By Luka, Lori Ann | Journal of Law and Health, Summer 1999 | Go to article overview

The Tobacco Industry and the First Amendment (1): An Analysis of the 1998 Master Settlement Agreement


Luka, Lori Ann, Journal of Law and Health


I. INTRODUCTION

Prior to 1995, the tobacco industry was an impenetrable fortress. The industry admitted nothing, denied everything, and successfully defended nearly every lawsuit filed against it. (2) Then, in 1995, a war was waged against the tobacco industry by both the federal and state governments. The war began on the federal level with President Clinton's approval of federal legislation that declared nicotine an addictive drug and authorized the Federal Food and Drug Administration (FDA) to seek jurisdiction over tobacco products as "drug delivery devices." (3) Additionally, the President announced broad executive action which sharply restricted the advertising, promotion, distribution and marketing of tobacco products with the goal of protecting children and adolescents from the dangers of tobacco products. (4)

Following President Clinton's lead, U.S. Attorneys General from 46 states (5) joined forces to file a single lawsuit that has made the participating tobacco companies (6) willing to settle to terms that will change the tobacco industry forever. (7) This settlement is known as the Master Settlement Agreement. For example, banned are advertisements on billboards, in sports arenas and stadiums, shopping malls, buses and trains.
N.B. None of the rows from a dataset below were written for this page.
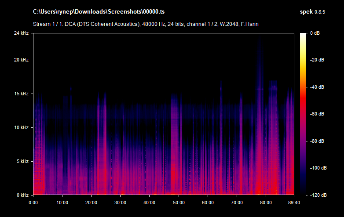344x217 pixels.
Task: Select the -60 dB scale label
Action: pos(317,114)
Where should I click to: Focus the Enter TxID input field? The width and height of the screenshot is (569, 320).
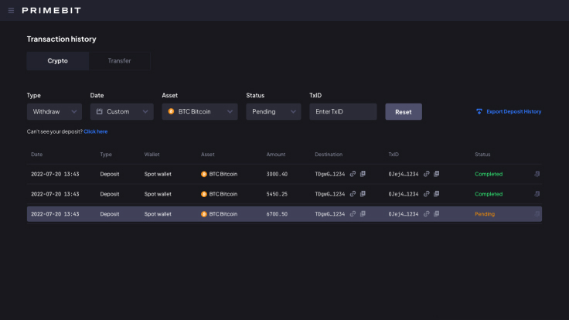tap(343, 111)
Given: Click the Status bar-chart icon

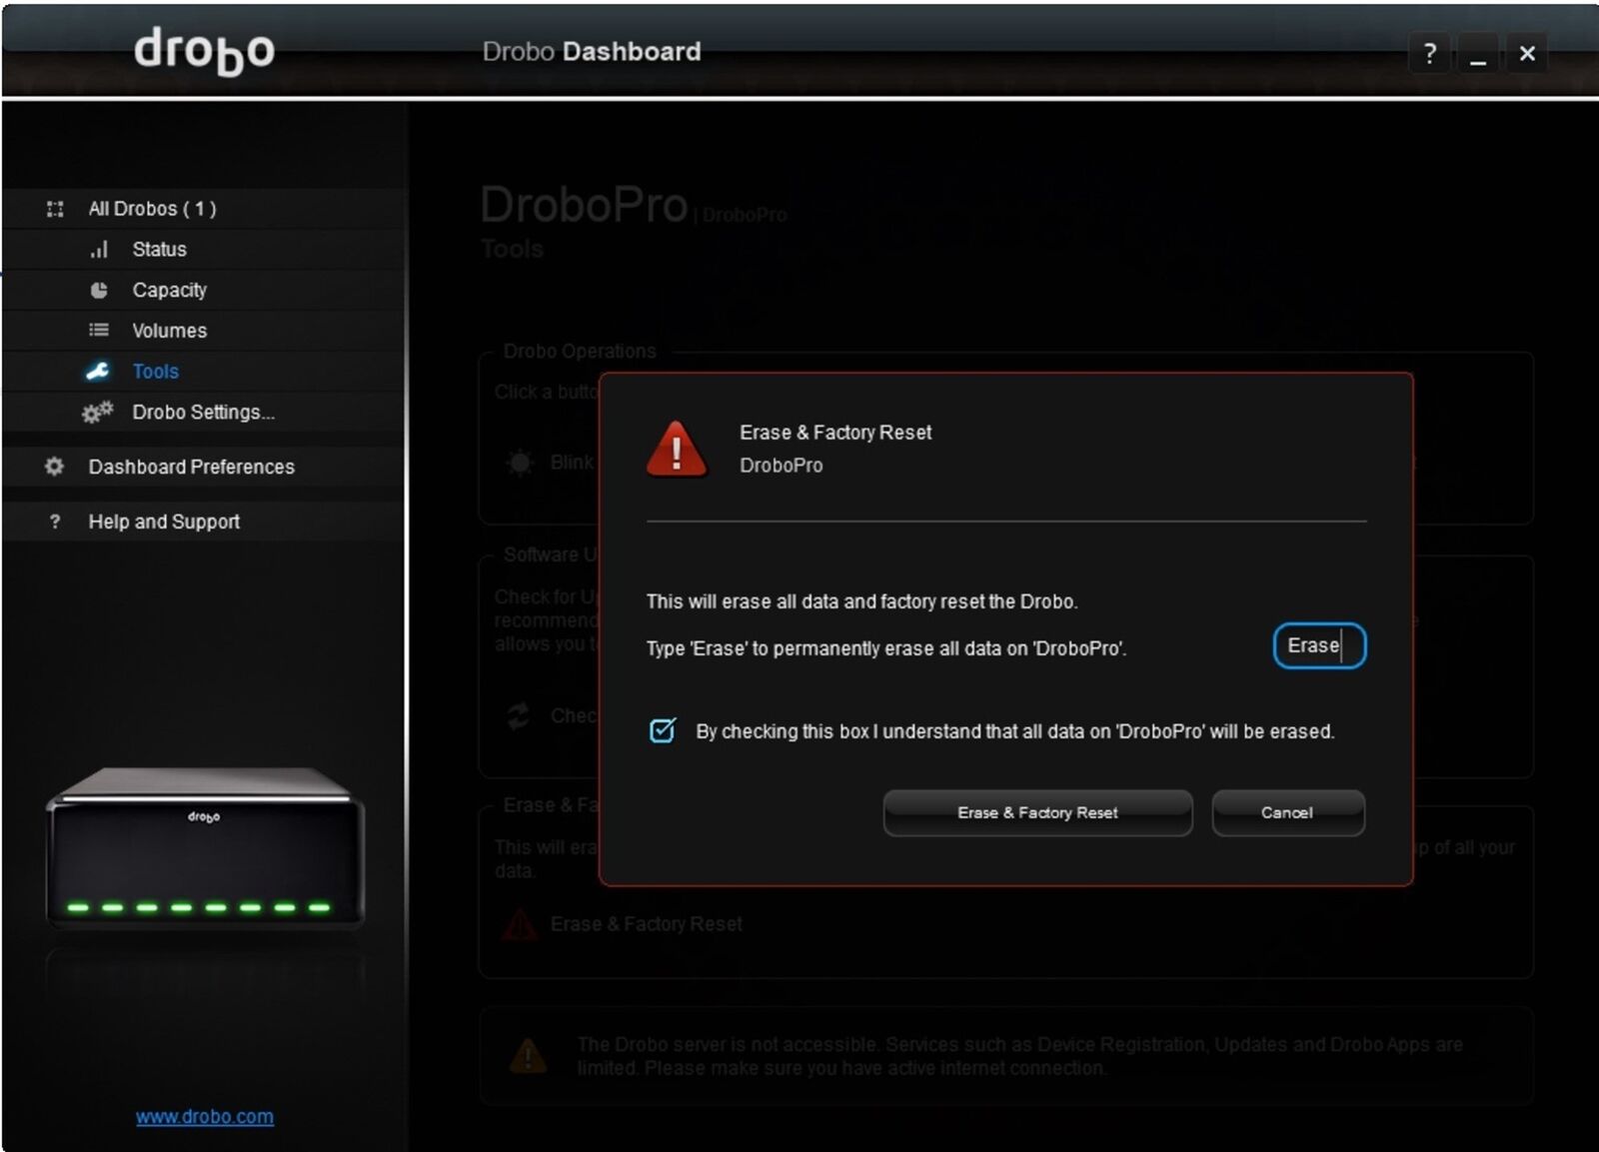Looking at the screenshot, I should (99, 250).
Sales of T-shirts, caps and other merchandise are banned, as well as promotion of tobacco products in movies, TV shows, theater productions, music performances, videos and video games. (8)

Because a number of the terms contained in the Master Settlement Agreement have sharply restricted the tobacco industry's ability to market and advertise its products, the settlement agreement has First Amendment commercial speech implications. Should challenges to the Master Settlement Agreement arise, the Supreme Court would employ the pathbreaking decision for determining when the government may restrict commercial speech, Central Hudson Gas & Electric Corp. v. Public Service Commission of New York (9) and its progeny to assess its constitutionality. (10)
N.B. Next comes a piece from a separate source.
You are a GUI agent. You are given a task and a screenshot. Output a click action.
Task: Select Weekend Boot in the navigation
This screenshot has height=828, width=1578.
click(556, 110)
This Note discusses and assesses the Government's likelihood of passing constitutional scrutiny with the Master Settlement Agreement's restrictions in light of the First Amendment case law. A majority of the restrictions will likely pass constitutional scrutiny because they meet the demanding requirements of Central Hudson and its progeny. The author believes that a few of the restrictions need to be more narrowly tailored in order to pass constitutional scrutiny. Suggestions on how to narrowly tailor the restrictions to comport with Central Hudson are proffered by the author.
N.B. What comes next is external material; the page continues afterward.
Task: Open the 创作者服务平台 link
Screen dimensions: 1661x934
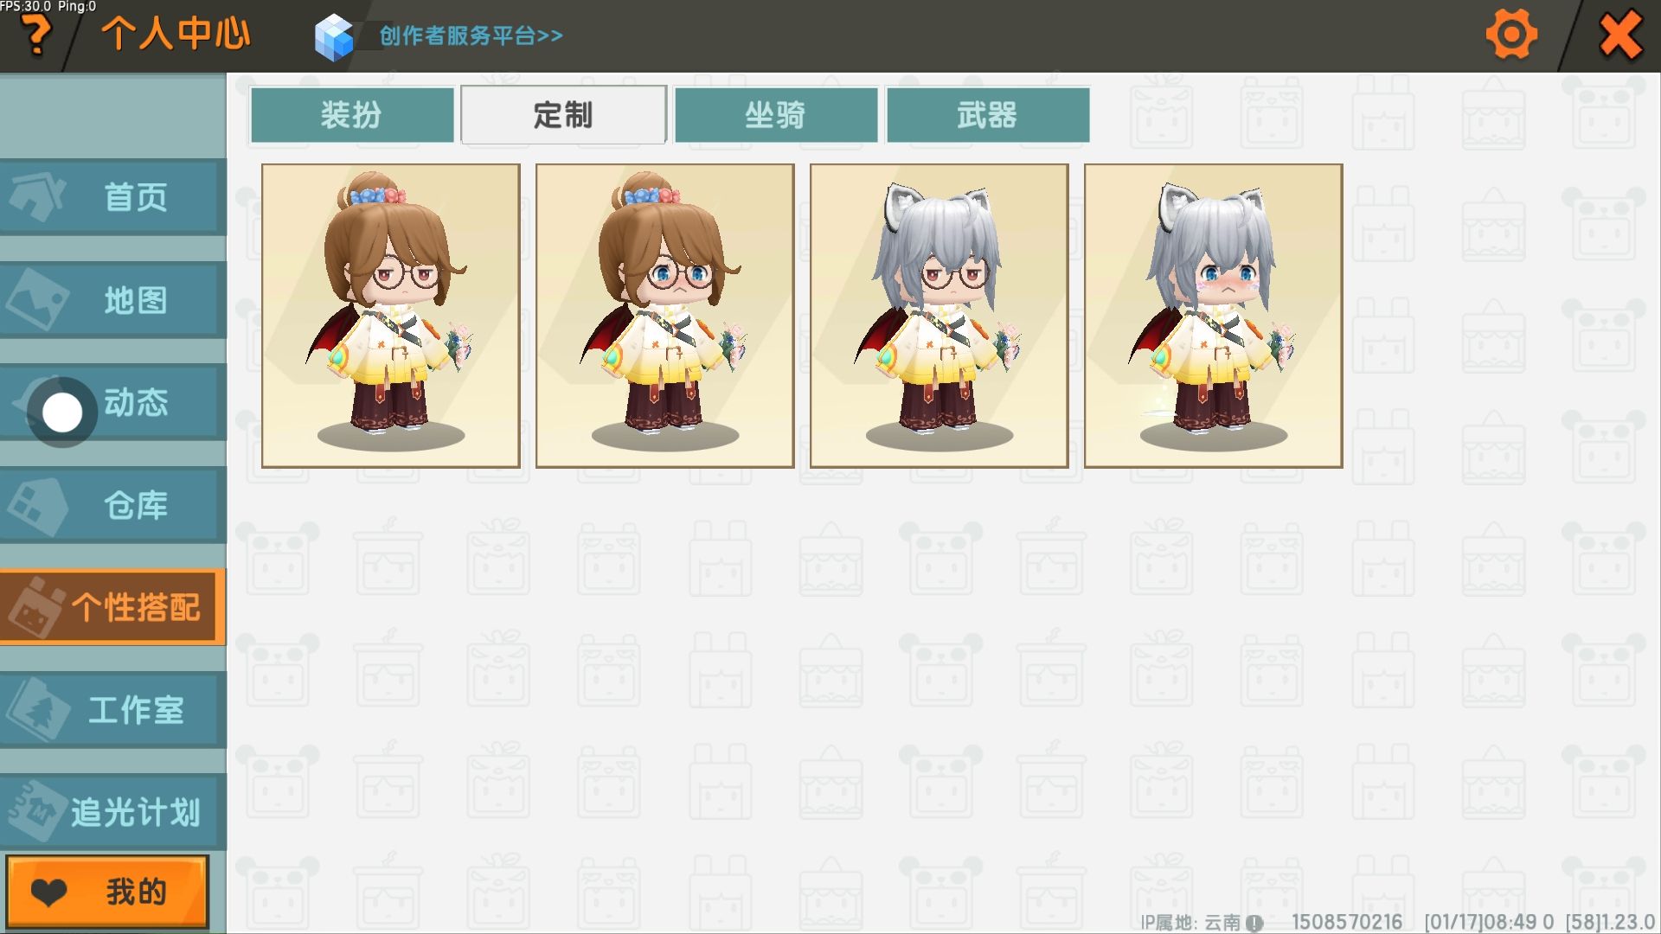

Section II provides an overview of the history of First Amendment commercial speech jurisprudence. It discusses cases that foreshadowed the Central Hudson decision, the Central Hudson decision itself, the progeny of Central Hudson which has slightly refined the original four prong test for commercial speech, and addresses the possible trends in light of the progeny. Section III of the note addresses why the Master Settlement Agreement may have problems passing constitutional scrutiny and what parties may have standing to challenge the provisions. Section IV gives an in-depth look into how the restrictions will fare when analyzed under the Central Hudson four prong test, and individually assesses selected restrictions. Finally, Section V makes suggestions on how the government can cure the restrictions that may be found constitutionally infirm.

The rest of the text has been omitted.